* [INSTRUCTIONS TO FOLLOW]: Which lines below include "screenshot"? Copy them all.

* [DATASET CONTENT]:
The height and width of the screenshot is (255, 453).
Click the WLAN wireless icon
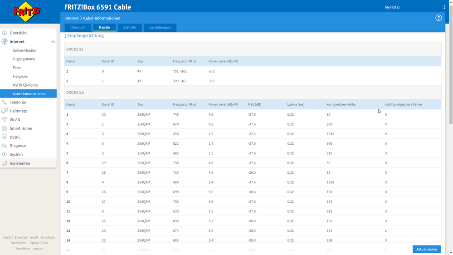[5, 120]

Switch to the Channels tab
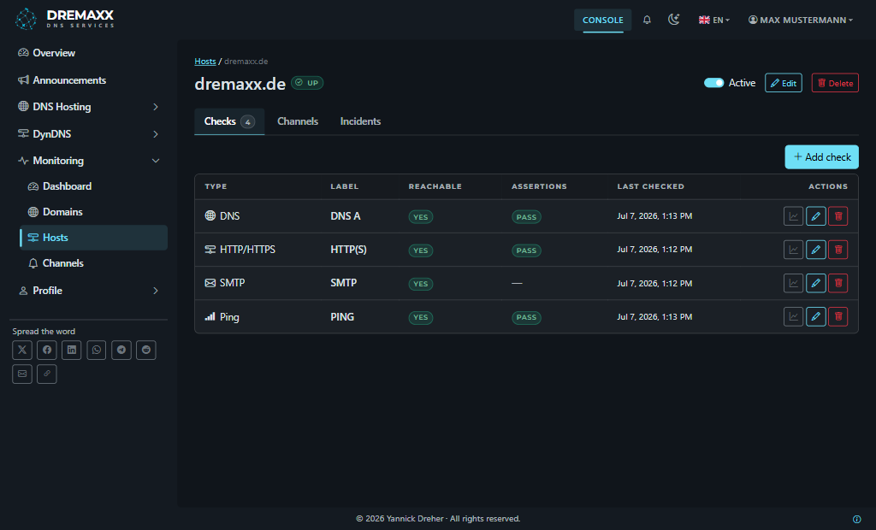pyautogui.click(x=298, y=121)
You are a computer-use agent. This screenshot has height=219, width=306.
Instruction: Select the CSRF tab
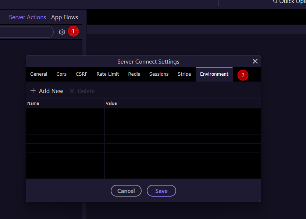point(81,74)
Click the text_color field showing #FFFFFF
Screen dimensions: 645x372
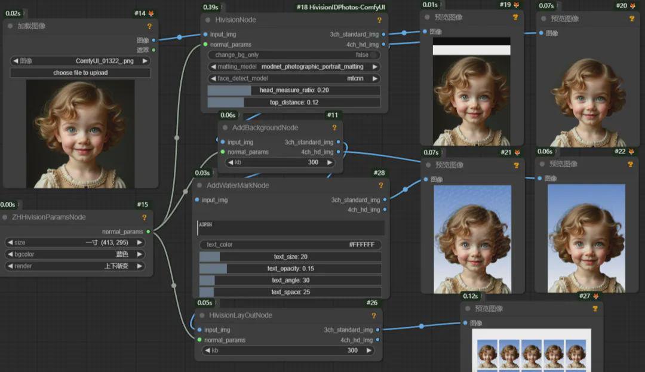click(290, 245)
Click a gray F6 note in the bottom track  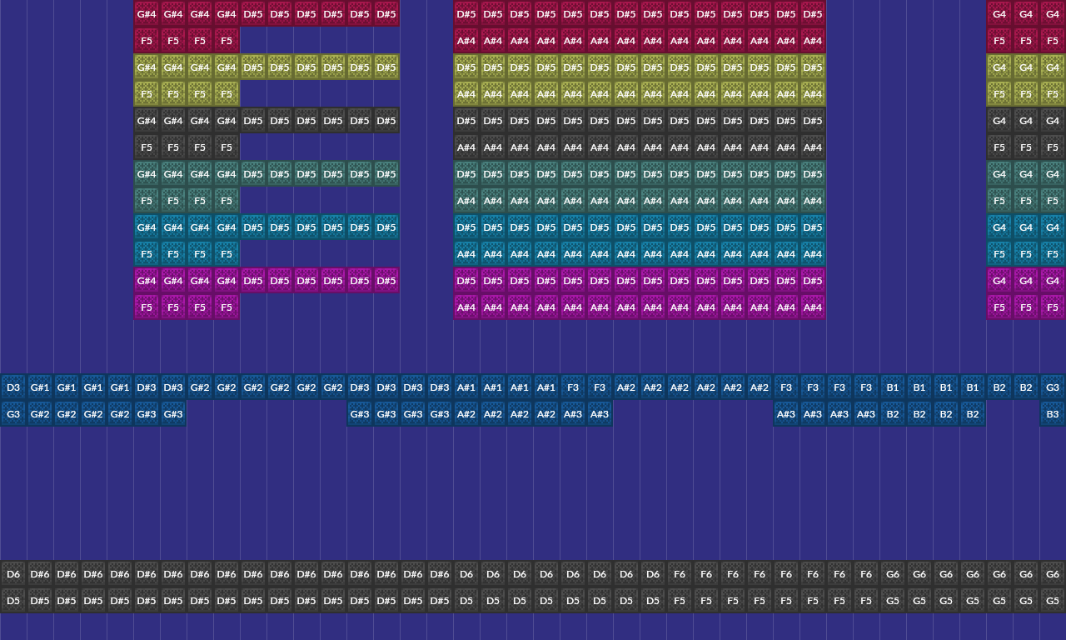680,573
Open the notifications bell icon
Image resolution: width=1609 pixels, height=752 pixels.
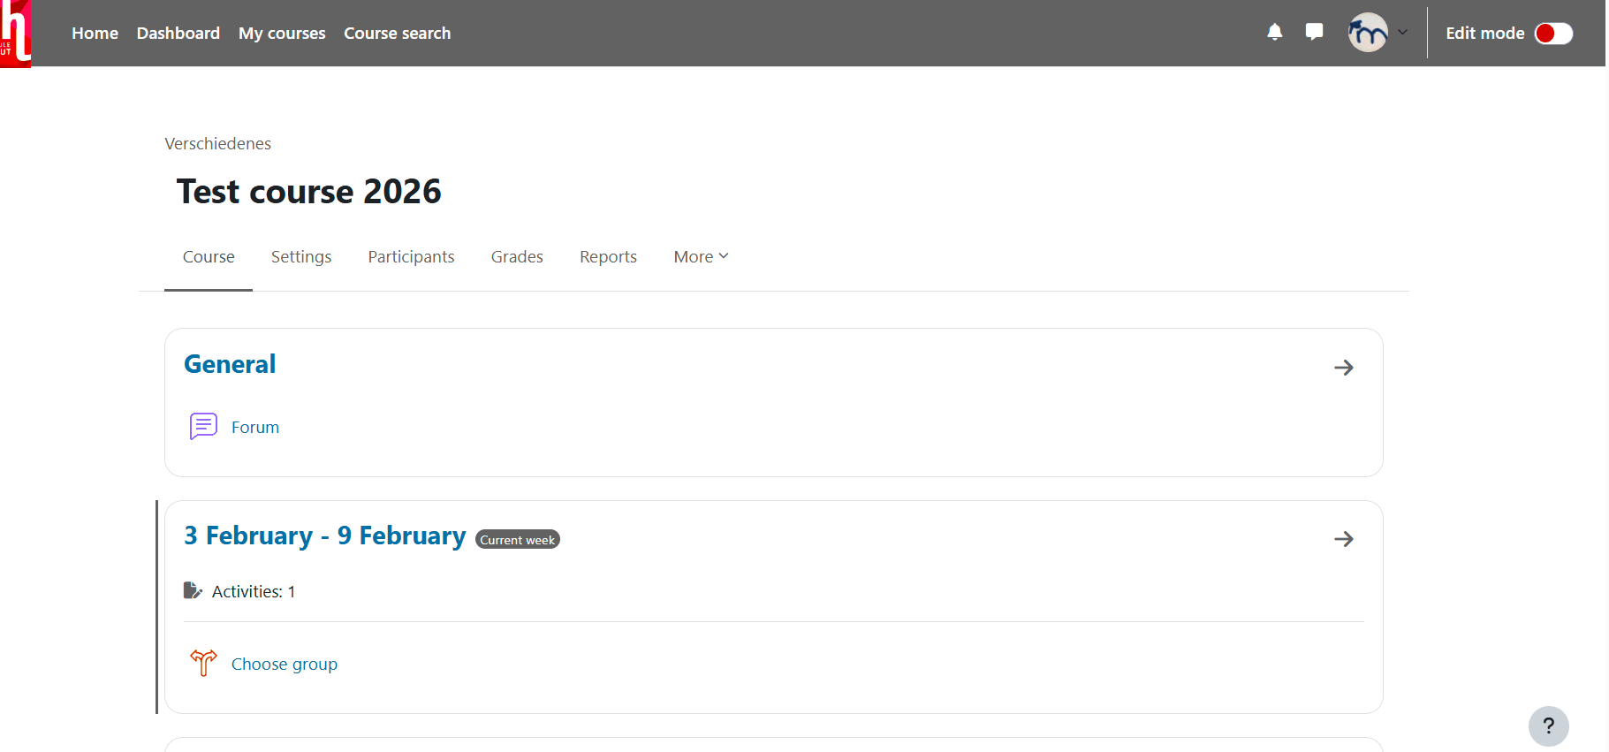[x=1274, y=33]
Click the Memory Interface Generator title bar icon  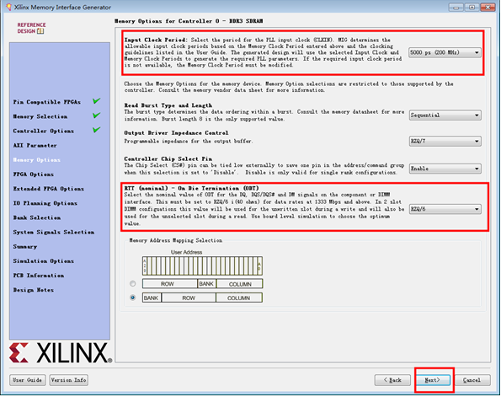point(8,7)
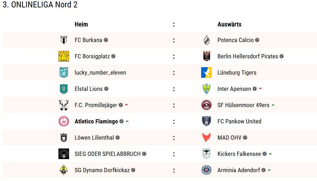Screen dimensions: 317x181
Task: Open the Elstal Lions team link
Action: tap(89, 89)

* [ANSWER BOX]:
The height and width of the screenshot is (255, 453).
You are a computer-use agent. This screenshot has height=219, width=306.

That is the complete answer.